=== AIM OF THE TASK ===
Copy exactly the lines that run from the one containing "How do I perform: Click into" through the end of the entries, both ends included.

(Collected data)
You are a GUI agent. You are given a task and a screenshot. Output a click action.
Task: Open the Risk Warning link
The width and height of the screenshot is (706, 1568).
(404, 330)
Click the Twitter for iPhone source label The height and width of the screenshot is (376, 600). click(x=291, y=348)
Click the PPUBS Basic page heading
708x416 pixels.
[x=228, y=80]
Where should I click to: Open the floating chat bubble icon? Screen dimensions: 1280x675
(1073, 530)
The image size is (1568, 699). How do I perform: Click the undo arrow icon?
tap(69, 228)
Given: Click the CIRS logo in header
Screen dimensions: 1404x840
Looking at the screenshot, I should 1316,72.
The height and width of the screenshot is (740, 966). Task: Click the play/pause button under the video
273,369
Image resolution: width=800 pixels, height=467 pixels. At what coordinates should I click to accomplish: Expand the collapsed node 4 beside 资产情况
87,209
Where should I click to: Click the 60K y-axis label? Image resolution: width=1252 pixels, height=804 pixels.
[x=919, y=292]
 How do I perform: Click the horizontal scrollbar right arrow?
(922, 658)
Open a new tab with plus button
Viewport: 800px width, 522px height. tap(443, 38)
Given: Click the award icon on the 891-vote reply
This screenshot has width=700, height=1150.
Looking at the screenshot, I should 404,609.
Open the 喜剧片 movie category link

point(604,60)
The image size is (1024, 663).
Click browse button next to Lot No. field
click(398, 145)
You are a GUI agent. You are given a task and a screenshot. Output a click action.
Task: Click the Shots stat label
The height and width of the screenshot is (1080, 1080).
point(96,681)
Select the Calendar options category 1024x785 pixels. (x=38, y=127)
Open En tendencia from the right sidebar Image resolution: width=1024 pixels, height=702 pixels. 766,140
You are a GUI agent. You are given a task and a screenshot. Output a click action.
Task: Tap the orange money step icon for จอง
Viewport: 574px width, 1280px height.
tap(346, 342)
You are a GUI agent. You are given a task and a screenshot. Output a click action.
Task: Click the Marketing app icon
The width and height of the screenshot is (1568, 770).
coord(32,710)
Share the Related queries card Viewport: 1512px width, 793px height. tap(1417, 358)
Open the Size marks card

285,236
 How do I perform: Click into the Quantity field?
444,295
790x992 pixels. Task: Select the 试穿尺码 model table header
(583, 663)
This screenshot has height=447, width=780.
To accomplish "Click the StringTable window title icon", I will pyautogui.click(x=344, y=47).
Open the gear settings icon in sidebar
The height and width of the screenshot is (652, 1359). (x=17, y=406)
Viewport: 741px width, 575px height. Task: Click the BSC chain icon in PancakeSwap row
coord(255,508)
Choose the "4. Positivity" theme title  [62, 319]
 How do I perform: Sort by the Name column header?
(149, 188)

=== SOLUTION TO THIS EXERCISE ===
 How do I perform: Click into the Quantity field?
444,295
790x992 pixels. Task: Select the 试穿尺码 model table header
(583, 663)
This screenshot has height=447, width=780.
To accomplish "Click the StringTable window title icon", I will pyautogui.click(x=344, y=47).
Open the gear settings icon in sidebar
The height and width of the screenshot is (652, 1359). (x=17, y=406)
Viewport: 741px width, 575px height. Task: Click the BSC chain icon in PancakeSwap row
coord(255,508)
Choose the "4. Positivity" theme title  [62, 319]
 How do I perform: Sort by the Name column header?
(149, 188)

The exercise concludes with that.